The prominent theme here being indecision, I will merely mention some somethings that I love in Japan only because I keep meaning to write them down and never do:


Maeda sensei and her smile in the morning--every day, the first thing I do after parking my bike is walk down the hall from the tiny little doorway, through which I stoop to get in, all the way to the teachers room at the far end. Along this hallway, I cross the kocho sensei's (principal's) office--which has no windows except for a darkened, blurred glass (the type through which you can only see vague forms when they get very close to the glass)--and the reception area /processing office. This is where all the bureaucratic magic happens. Maeda sensei sits at the right end of the desk in the center of the room. She is young compared to the other teachers and staff, perhaps somewhere between 25 and 28. She is always smiling, but her smile is always slightly restrained, though at ease, and not restrained in a pejorative sense. Maybe unpretentious is a better word, or honest. Her smile is neither obnoxious nor timid. She has big, beautiful, eyes and speaks very slowly to me because she knows my Japanese is still pretty choppy and disjointed. Other than filling out a form for vacation time or a business trip, and also the occasional stop in the office for supplies, I rarely get to talk to her. She sits in the office all day, and I in the teachers room. Every day she appears to me as if it is again the first time I am seeing her. Perhaps with all this thinking and doting I appear to be a goof, and yet I also realize that to do or say more or less would be unnatural, unwanted. Whenever I forget about Japan, about little things that make me happy wherever I am in the world, I pass by the hall on my way to the bathroom or to class and carry the soft light of Maeda's smile with me for the rest of the day. Perhaps I will need this smile in order to leave Japan.

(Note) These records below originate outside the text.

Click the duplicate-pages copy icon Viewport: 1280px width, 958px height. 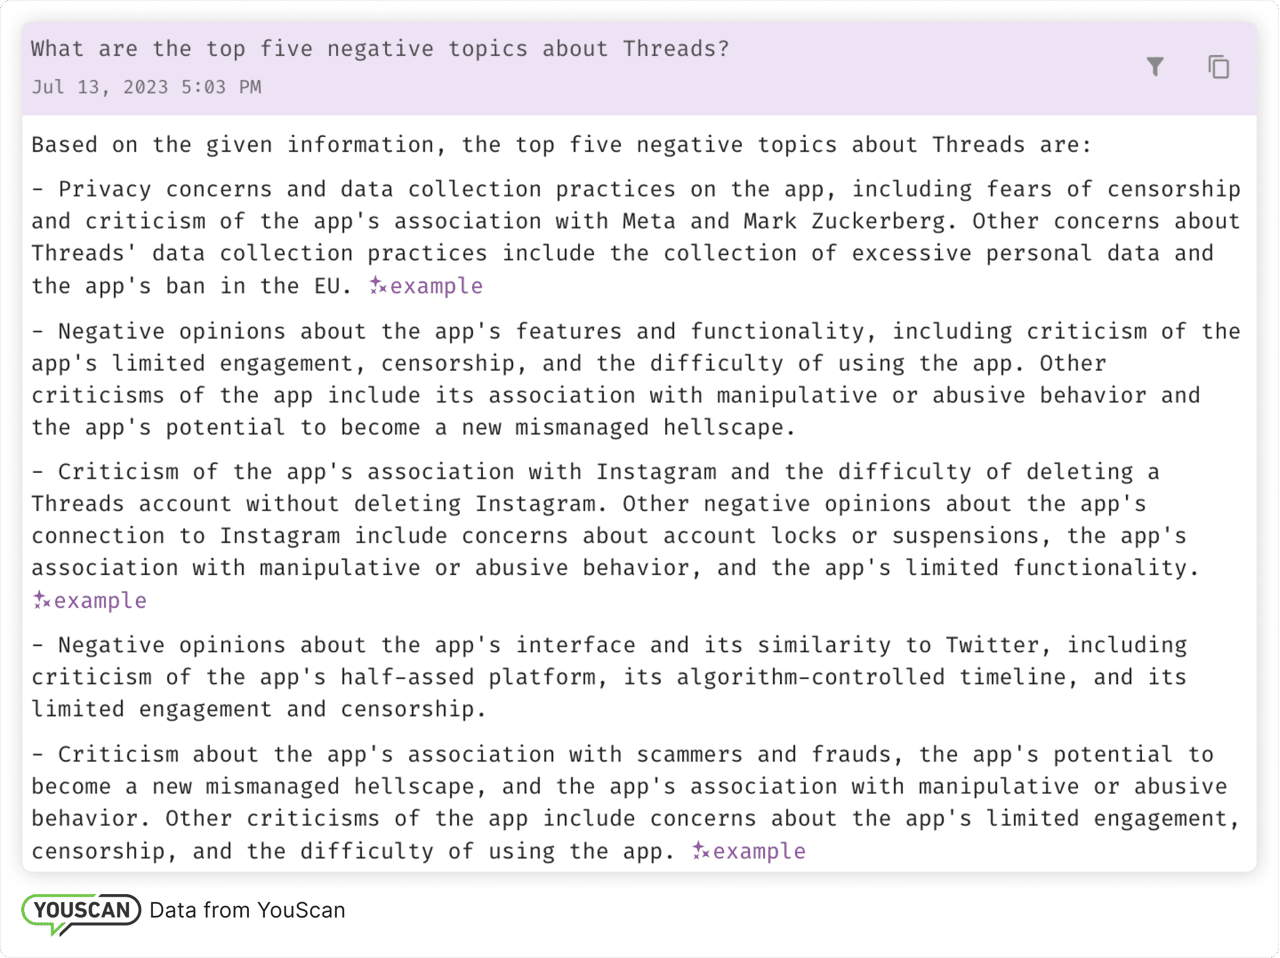tap(1219, 67)
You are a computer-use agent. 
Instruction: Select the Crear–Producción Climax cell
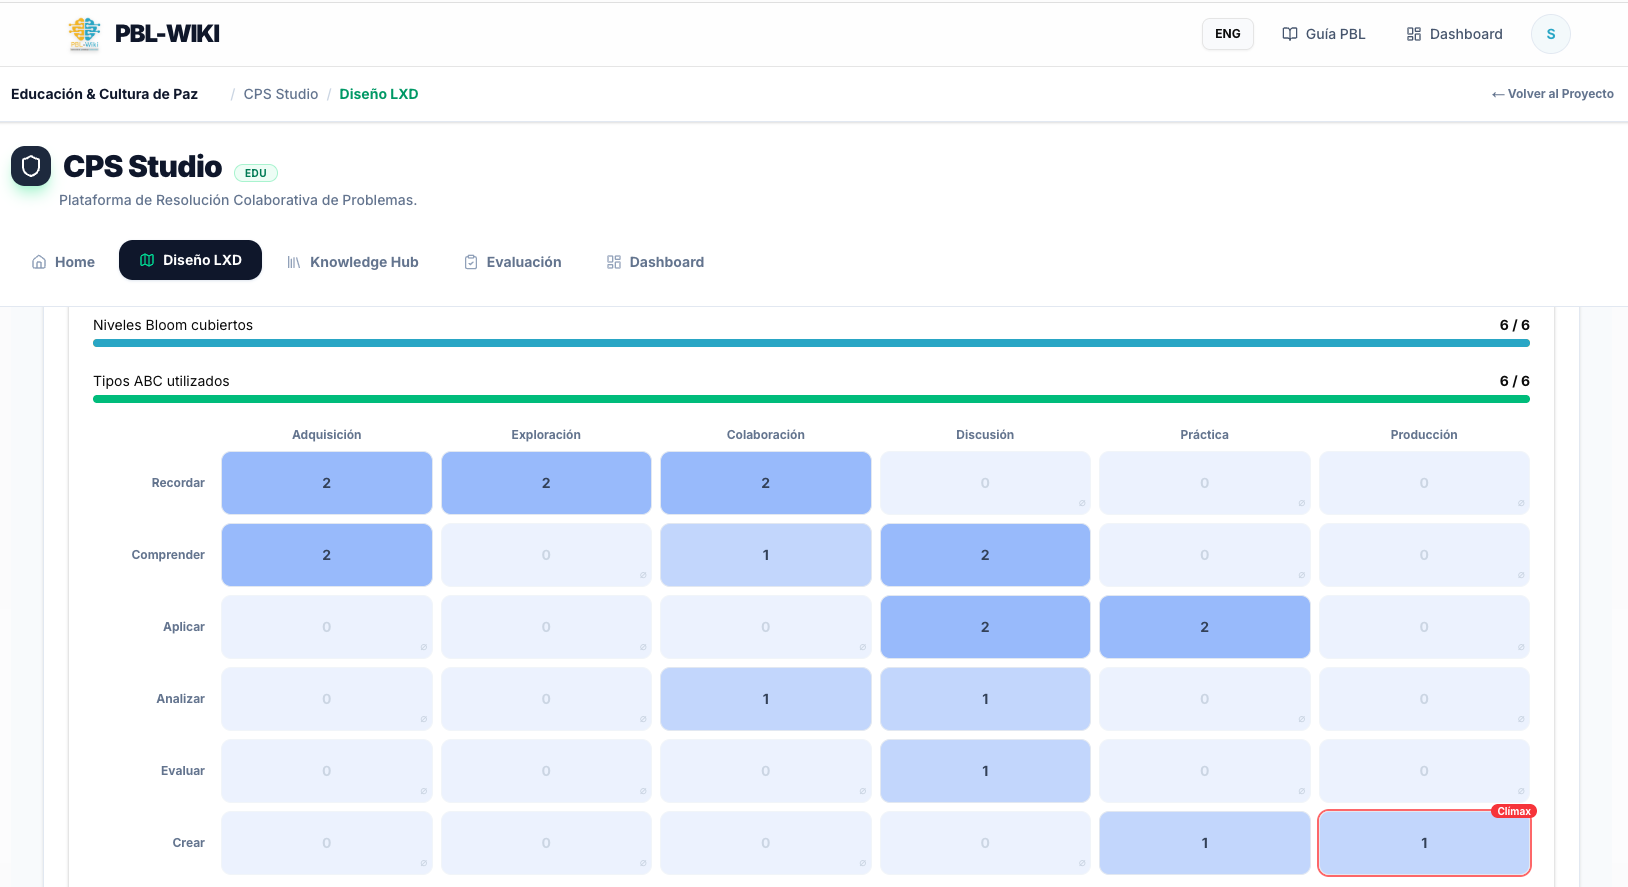[x=1423, y=843]
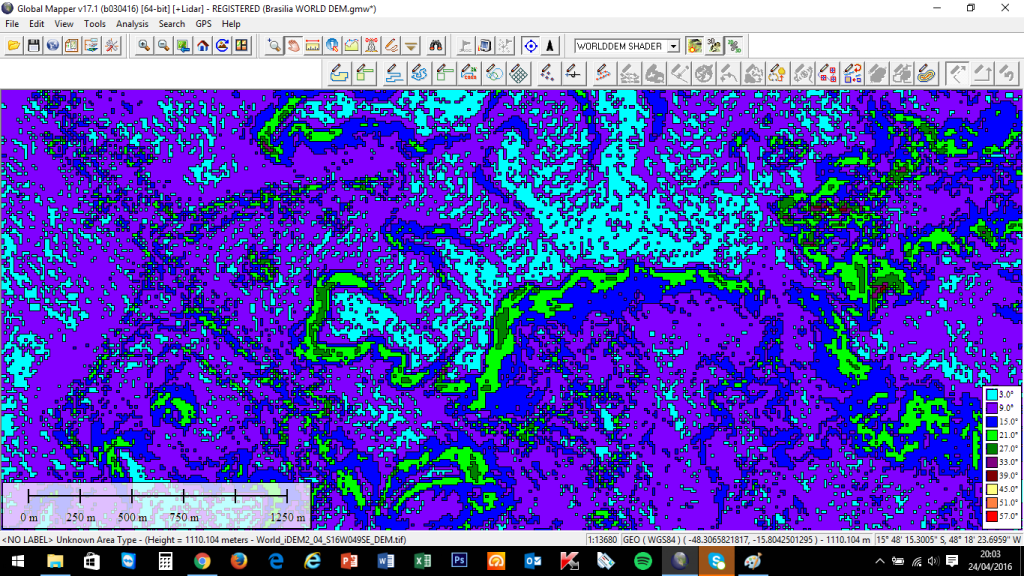Select the Measure tool ruler icon
This screenshot has width=1024, height=576.
coord(312,45)
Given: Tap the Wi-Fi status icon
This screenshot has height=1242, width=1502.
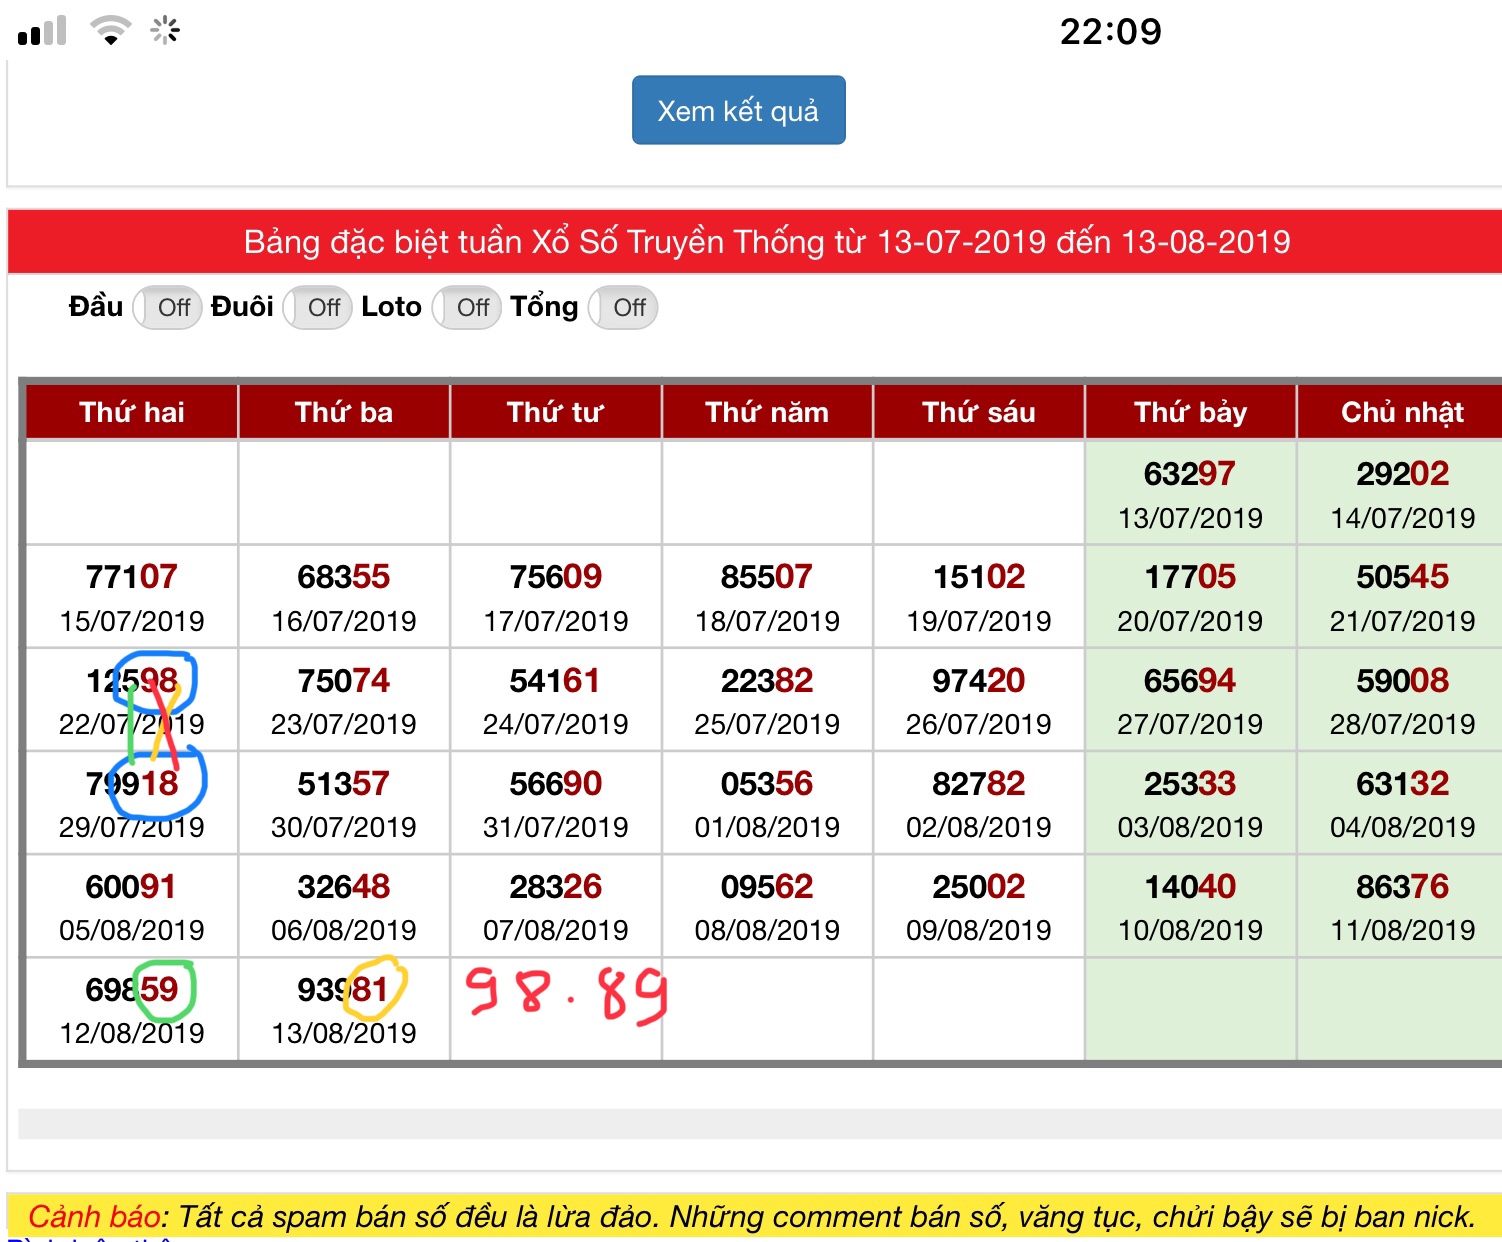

Another thing. That first example took very long. I will try to be brief. I first went to tea ceremony at my old school in Kibi. It was our school festival in the fall of 2003. The school was a raucous circus of kids cooking, spilling, eating, talking, dancing, goofing off (unsurprisingly they are much more amicable and calm when given this free festival day) and having fun at whatever they were doing. I went and sat in the tearoom to drink some tea. All was quiet. I drank tea, ate my snacks (two different types of mochi cakes with azuki--red bean paste--stuffed inside), and left. I still cannot sit in the correct seiza posture, with my legs folded like the arms of a fold-in table beneath one's body. I have to sit "Indian style," which definitely makes one feel a bit more of an outsider, a spectator. Tea ceremony has been and probably is my only contact with the Japanese concepts of wabi--an "appreciation of transcendental aloofness in a world of multiplicities," and sabi--a loneliness characterized by a crude, "primitive uncouthness," by incompleteness, simplicity, bareness, contentment with not much.. Sitting and drinking tea at the Osaka bunraku festival this weekend, I felt sharply aware of my life and noticed an irreducible goodness of this single moment.

I don't think I need to be a success, and in fact maybe I should avoid success. Who would say that our dreams always tell the truth, or lead us in a direction that is in accord with our hearts, or with anything? Sometimes I mention that I want a girlfriend, a family, a job as a professor or some vocation that enables me to read books while thinking about, discussing, and appreciating them., but maybe I would just like to live well and help others to do so. Living in Japan has helped me try to find out how to do this by starting and staying with things more essential (we could call them basic, though that would still be speaking from a different set of orientations) than ideologies, theories, and a whole swell of motives whose current sweeps one up like a shell getting sucked back into the sea. I feel like I have more drying off to do.